▸ **Work required**
Nothing but the pictures should go missing; return all the entries below exactly.

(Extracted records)
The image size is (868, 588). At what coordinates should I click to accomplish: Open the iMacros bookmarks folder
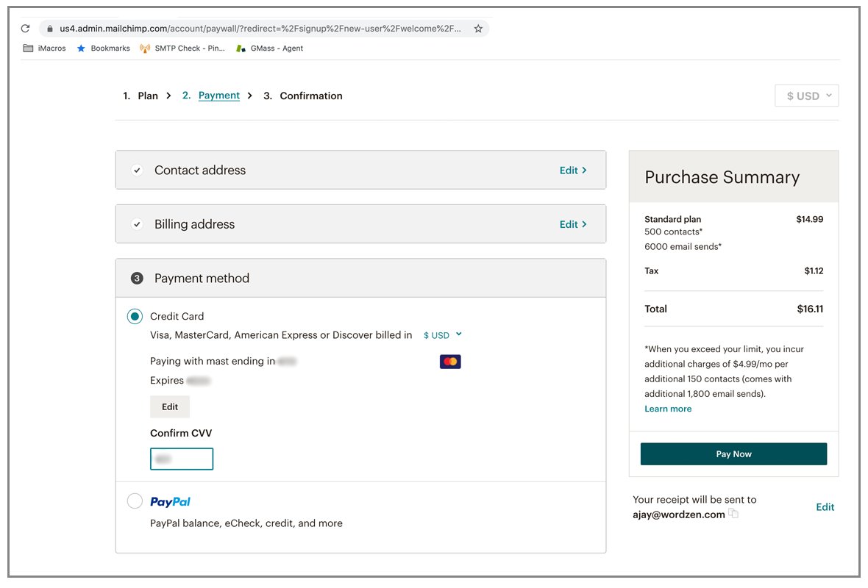44,48
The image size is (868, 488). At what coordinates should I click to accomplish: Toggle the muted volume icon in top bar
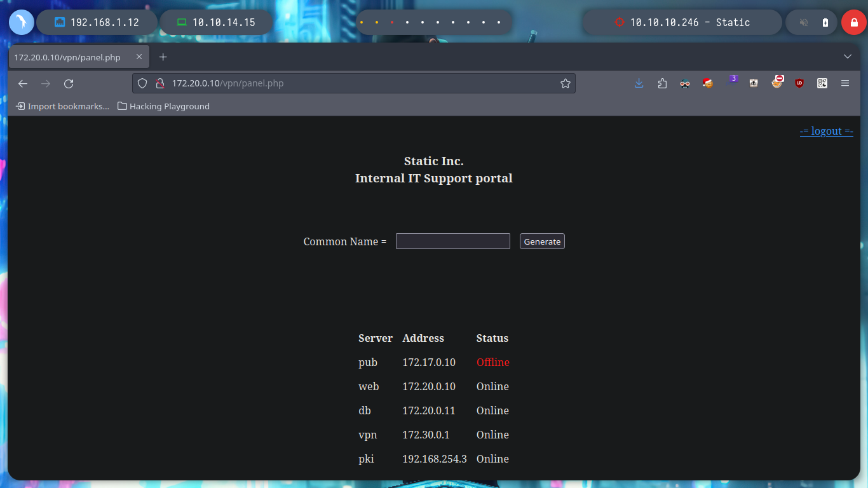coord(804,22)
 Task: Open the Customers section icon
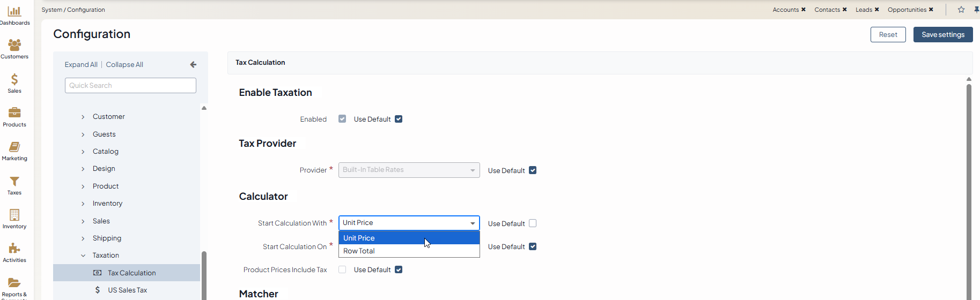point(14,45)
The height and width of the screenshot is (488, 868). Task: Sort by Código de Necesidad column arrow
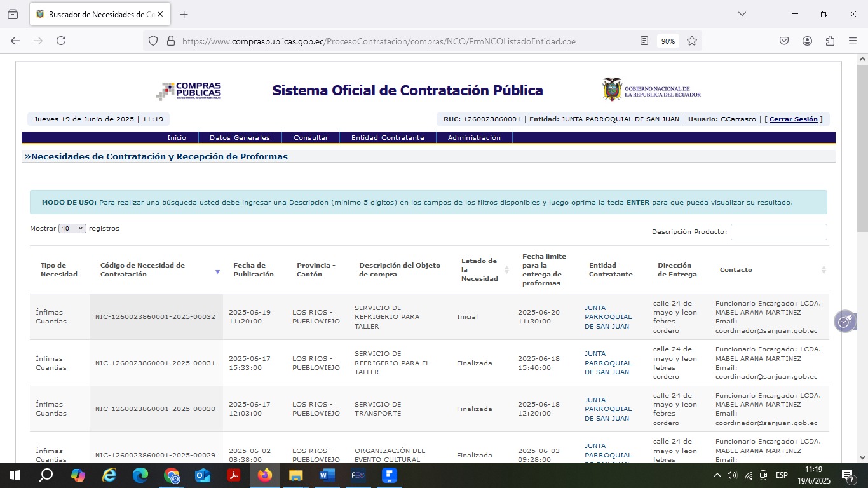tap(217, 271)
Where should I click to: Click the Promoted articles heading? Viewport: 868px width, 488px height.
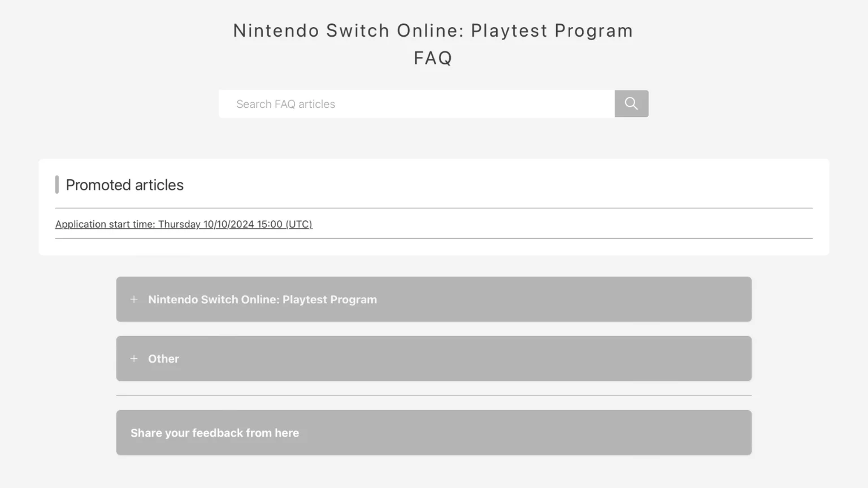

▸ **Your solution**
The image size is (868, 588). At what coordinates should I click to accomplish: Open the iMacros bookmarks folder
44,48
The image size is (868, 488). At what coordinates should I click to accomplish: Toggle the muted volume icon in top bar
coord(804,22)
 Task: Open the Customers section icon
point(14,45)
The height and width of the screenshot is (488, 868). Task: Sort by Código de Necesidad column arrow
tap(217, 271)
Where should I click to: Click the Promoted articles heading? Viewport: 868px width, 488px height.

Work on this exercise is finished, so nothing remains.